**What you need to do**
Format the entries below as a numbered list, leaving out any blank lines.

(A run of records)

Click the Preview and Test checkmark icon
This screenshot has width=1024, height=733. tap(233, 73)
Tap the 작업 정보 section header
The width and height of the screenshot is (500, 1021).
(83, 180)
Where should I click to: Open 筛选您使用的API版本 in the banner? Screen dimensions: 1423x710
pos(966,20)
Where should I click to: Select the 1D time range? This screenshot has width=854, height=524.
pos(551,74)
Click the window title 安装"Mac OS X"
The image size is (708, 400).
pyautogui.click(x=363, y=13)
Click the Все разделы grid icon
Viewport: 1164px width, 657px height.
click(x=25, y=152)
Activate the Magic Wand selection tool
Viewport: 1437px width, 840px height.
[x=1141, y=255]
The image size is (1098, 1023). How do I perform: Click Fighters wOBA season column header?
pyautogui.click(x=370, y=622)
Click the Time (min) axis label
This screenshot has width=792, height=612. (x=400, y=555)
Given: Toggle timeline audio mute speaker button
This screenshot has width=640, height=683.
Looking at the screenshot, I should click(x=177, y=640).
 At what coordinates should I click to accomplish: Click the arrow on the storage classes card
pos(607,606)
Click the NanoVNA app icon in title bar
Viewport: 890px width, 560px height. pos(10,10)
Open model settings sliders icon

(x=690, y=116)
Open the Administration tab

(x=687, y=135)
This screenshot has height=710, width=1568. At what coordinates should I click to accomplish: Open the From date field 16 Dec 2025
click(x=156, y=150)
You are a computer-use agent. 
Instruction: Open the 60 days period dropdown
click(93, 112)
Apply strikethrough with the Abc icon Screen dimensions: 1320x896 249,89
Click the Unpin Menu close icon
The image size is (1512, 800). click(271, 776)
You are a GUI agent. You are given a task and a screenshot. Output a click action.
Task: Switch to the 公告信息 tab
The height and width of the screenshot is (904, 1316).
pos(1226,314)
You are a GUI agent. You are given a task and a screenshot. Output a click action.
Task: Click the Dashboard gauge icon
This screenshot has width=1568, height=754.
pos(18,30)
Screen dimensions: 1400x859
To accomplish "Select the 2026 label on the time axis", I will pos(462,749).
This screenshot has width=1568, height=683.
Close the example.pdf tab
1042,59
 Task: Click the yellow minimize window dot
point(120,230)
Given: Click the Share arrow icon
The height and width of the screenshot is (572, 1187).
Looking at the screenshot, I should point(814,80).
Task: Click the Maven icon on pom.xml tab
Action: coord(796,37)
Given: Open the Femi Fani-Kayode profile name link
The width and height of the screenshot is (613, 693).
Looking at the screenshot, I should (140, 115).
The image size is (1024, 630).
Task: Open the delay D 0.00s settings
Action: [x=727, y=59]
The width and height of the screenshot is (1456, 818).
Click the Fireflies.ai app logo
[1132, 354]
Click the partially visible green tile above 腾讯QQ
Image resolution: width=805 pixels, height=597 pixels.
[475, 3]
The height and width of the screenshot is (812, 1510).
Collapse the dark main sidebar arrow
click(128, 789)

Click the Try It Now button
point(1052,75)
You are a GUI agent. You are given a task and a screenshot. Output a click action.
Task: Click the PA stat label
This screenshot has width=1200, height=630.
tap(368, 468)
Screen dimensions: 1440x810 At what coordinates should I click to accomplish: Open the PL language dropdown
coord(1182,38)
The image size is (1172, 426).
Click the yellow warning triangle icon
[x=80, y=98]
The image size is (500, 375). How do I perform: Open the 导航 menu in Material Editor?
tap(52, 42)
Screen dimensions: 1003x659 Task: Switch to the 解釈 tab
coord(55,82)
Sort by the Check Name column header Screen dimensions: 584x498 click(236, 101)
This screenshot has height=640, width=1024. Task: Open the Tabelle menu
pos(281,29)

**Output**
1. Click the Preview and Test checkmark icon
2. This screenshot has width=1024, height=733. tap(233, 73)
3. Tap the 작업 정보 section header
4. The width and height of the screenshot is (500, 1021).
5. (83, 180)
6. Where should I click to: Open 筛选您使用的API版本 in the banner? Screen dimensions: 1423x710
7. pos(966,20)
8. Where should I click to: Select the 1D time range? This screenshot has width=854, height=524.
9. pos(551,74)
10. Click the window title 安装"Mac OS X"
11. The image size is (708, 400).
12. pyautogui.click(x=363, y=13)
13. Click the Все разделы grid icon
14. Viewport: 1164px width, 657px height.
15. click(x=25, y=152)
16. Activate the Magic Wand selection tool
17. Viewport: 1437px width, 840px height.
18. [x=1141, y=255]
19. The image size is (1098, 1023). How do I perform: Click Fighters wOBA season column header?
20. pyautogui.click(x=370, y=622)
21. Click the Time (min) axis label
22. This screenshot has width=792, height=612. (x=400, y=555)
23. Given: Toggle timeline audio mute speaker button
24. This screenshot has width=640, height=683.
25. Looking at the screenshot, I should click(x=177, y=640).
26.  At what coordinates should I click to accomplish: Click the arrow on the storage classes card
27. pos(607,606)
28. Click the NanoVNA app icon in title bar
29. Viewport: 890px width, 560px height. pos(10,10)
30. Open model settings sliders icon
31. (x=690, y=116)
32. Open the Administration tab
33. (x=687, y=135)
34. This screenshot has height=710, width=1568. At what coordinates should I click to accomplish: Open the From date field 16 Dec 2025
35. click(x=156, y=150)
36. You are a computer-use agent. 
37. Instruction: Open the 60 days period dropdown
38. click(93, 112)
39. Apply strikethrough with the Abc icon Screen dimensions: 1320x896 249,89
40. Click the Unpin Menu close icon
41. The image size is (1512, 800). click(271, 776)
42. You are a GUI agent. You are given a task and a screenshot. Output a click action.
43. Task: Switch to the 公告信息 tab
44. The height and width of the screenshot is (904, 1316).
45. pos(1226,314)
46. You are a GUI agent. You are given a task and a screenshot. Output a click action.
47. Task: Click the Dashboard gauge icon
48. This screenshot has width=1568, height=754.
49. pos(18,30)
50. Screen dimensions: 1400x859
51. To accomplish "Select the 2026 label on the time axis", I will pos(462,749).
52. This screenshot has width=1568, height=683.
53. Close the example.pdf tab
54. 1042,59
55.  Task: Click the yellow minimize window dot
56. point(120,230)
57. Given: Click the Share arrow icon
58. The height and width of the screenshot is (572, 1187).
59. Looking at the screenshot, I should point(814,80).
60. Task: Click the Maven icon on pom.xml tab
61. Action: coord(796,37)
62. Given: Open the Femi Fani-Kayode profile name link
63. The width and height of the screenshot is (613, 693).
64. Looking at the screenshot, I should (140, 115).
65. The image size is (1024, 630).
66. Task: Open the delay D 0.00s settings
67. Action: [x=727, y=59]
68. The width and height of the screenshot is (1456, 818).
69. Click the Fireflies.ai app logo
70. [1132, 354]
71. Click the partially visible green tile above 腾讯QQ
72. Image resolution: width=805 pixels, height=597 pixels.
73. [475, 3]
74. The height and width of the screenshot is (812, 1510).
75. Collapse the dark main sidebar arrow
76. click(128, 789)
77. Click the Try It Now button
78. point(1052,75)
79. You are a GUI agent. You are given a task and a screenshot. Output a click action.
80. Task: Click the PA stat label
81. This screenshot has width=1200, height=630.
82. tap(368, 468)
83. Screen dimensions: 1440x810 At what coordinates should I click to accomplish: Open the PL language dropdown
84. coord(1182,38)
85. The image size is (1172, 426).
86. Click the yellow warning triangle icon
87. [x=80, y=98]
88. The image size is (500, 375). How do I perform: Open the 导航 menu in Material Editor?
89. tap(52, 42)
90. Screen dimensions: 1003x659 Task: Switch to the 解釈 tab
91. coord(55,82)
92. Sort by the Check Name column header Screen dimensions: 584x498 click(236, 101)
93. This screenshot has height=640, width=1024. Task: Open the Tabelle menu
94. pos(281,29)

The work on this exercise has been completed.